▶ REQUIREMENT
Print the entire listing below word for word, excluding its pictures.

*** Opening DATASET CONTENT ***

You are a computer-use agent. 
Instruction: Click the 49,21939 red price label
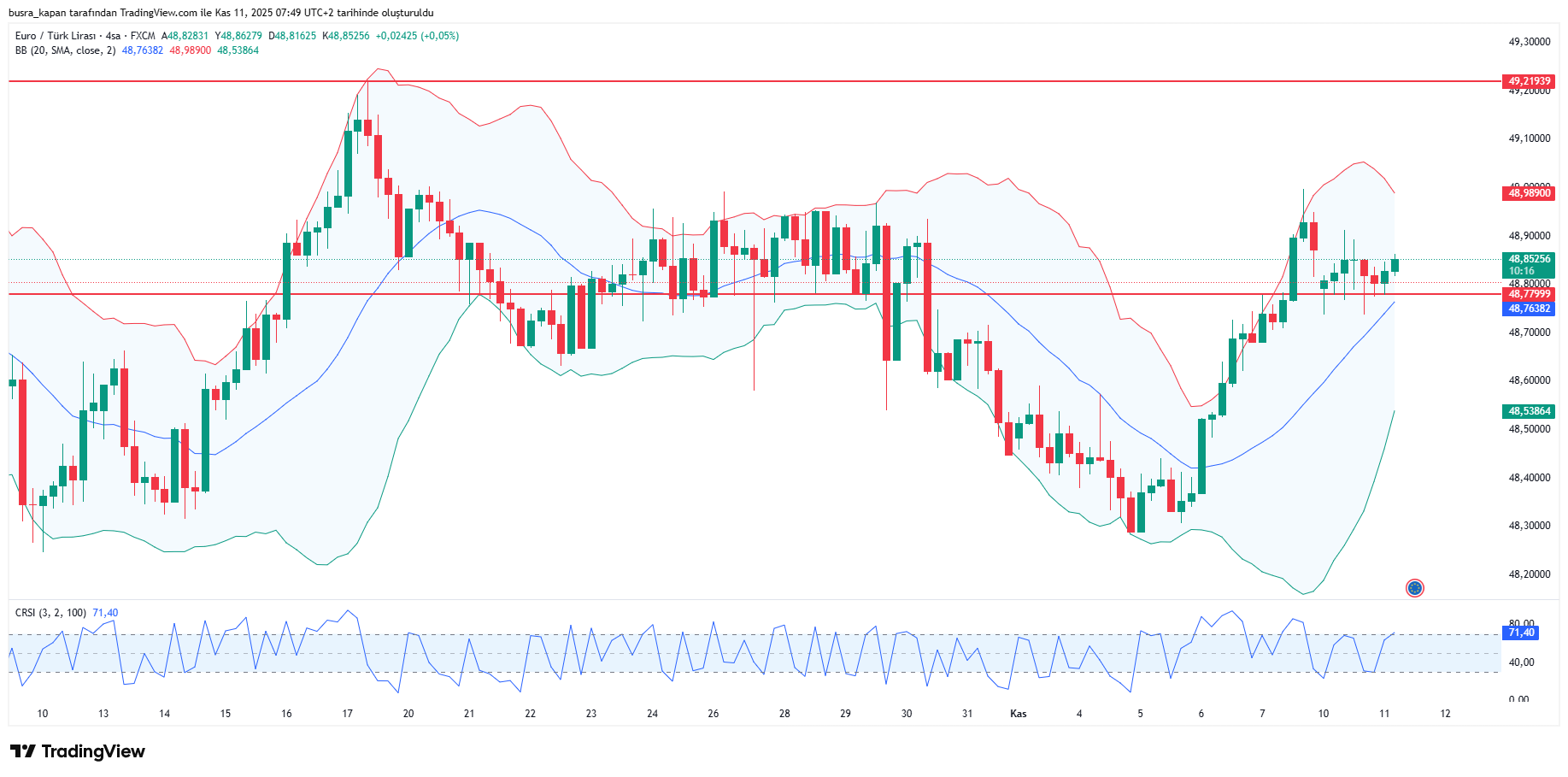click(x=1528, y=81)
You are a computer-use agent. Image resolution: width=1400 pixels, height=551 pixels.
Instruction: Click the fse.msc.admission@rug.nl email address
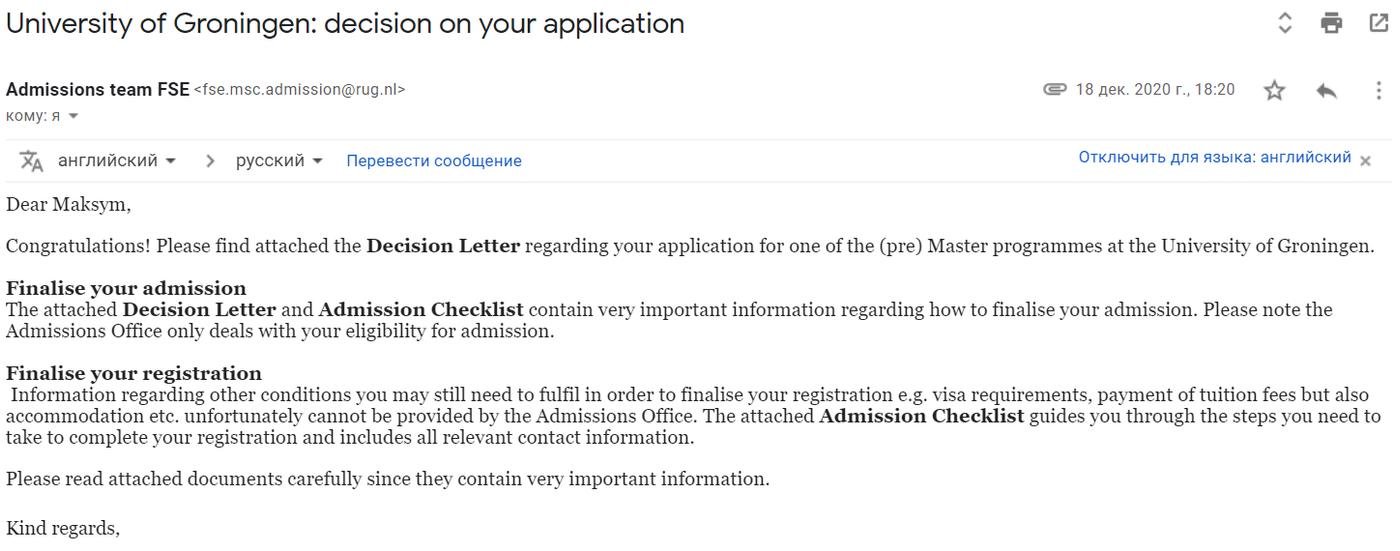(299, 90)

*** Closing DATASET CONTENT ***

▶ RESULT OF THE EXERCISE
You are a computer-use agent. 
Instruction: Click the 49,21939 red price label
click(x=1528, y=81)
You are a computer-use agent. Image resolution: width=1400 pixels, height=551 pixels.
Instruction: Click the fse.msc.admission@rug.nl email address
(299, 90)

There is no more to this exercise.